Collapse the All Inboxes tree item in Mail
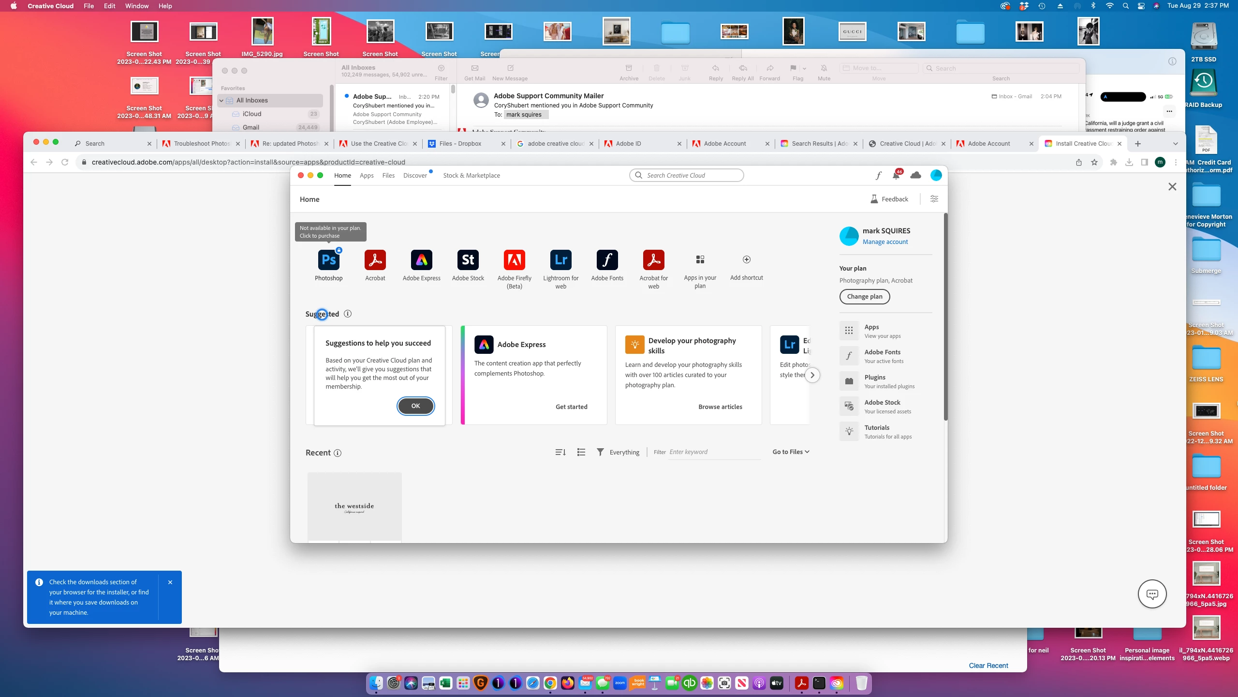Viewport: 1238px width, 697px height. (221, 101)
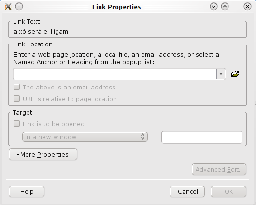Enable 'The above is an email address' checkbox

point(16,87)
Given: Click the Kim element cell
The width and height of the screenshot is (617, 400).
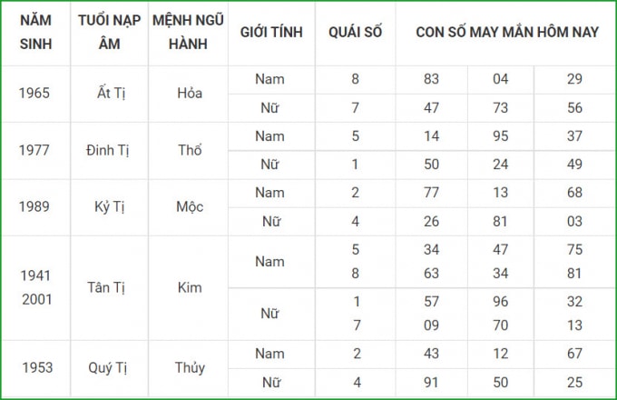Looking at the screenshot, I should coord(190,287).
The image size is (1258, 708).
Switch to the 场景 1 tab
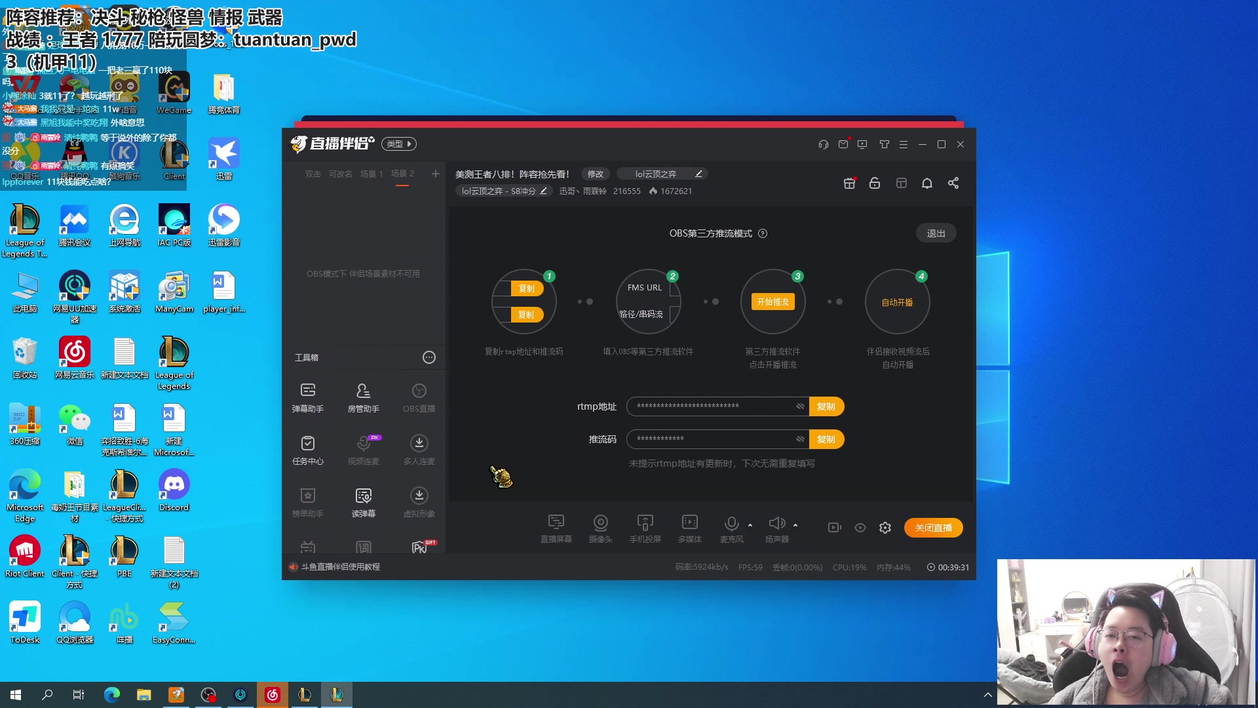(x=372, y=174)
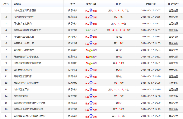
Task: Click the 更新时间 column header
Action: pos(151,4)
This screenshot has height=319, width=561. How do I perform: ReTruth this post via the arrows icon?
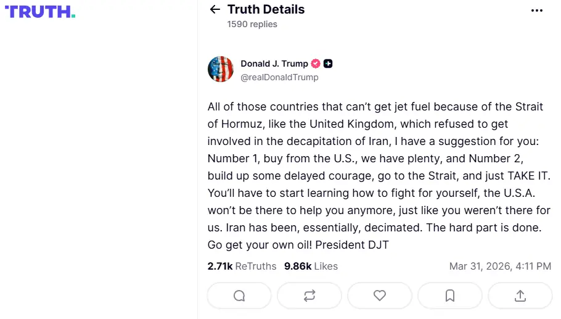[309, 296]
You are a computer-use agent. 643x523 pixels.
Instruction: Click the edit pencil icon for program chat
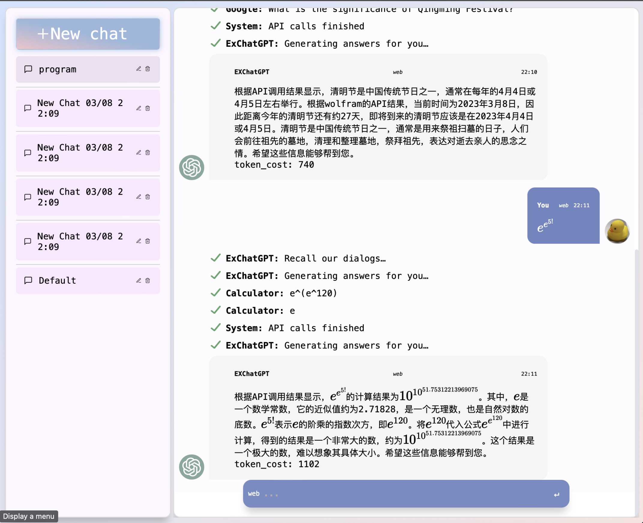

▬▬▬

PROBLEM: Put the lines of all the records above into a numbered list, leaving out blank lines and the pictures.

OUTPUT FOR THIS EXERCISE:
1. Collapse the All Inboxes tree item in Mail
2. Viewport: 1238px width, 697px height. (221, 101)
3. Enable 'The above is an email address' checkbox
4. point(16,87)
5. Given: Click the Kim element cell
6. The width and height of the screenshot is (617, 400).
7. Looking at the screenshot, I should coord(190,287).
8. The image size is (1258, 708).
9. Switch to the 场景 1 tab
10. (x=372, y=174)
11. Task: Click the 更新时间 column header
12. Action: pos(151,4)
13. This screenshot has height=319, width=561. How do I perform: ReTruth this post via the arrows icon?
14. [309, 296]
15. You are a computer-use agent. 643x523 pixels.
16. Instruction: Click the edit pencil icon for program chat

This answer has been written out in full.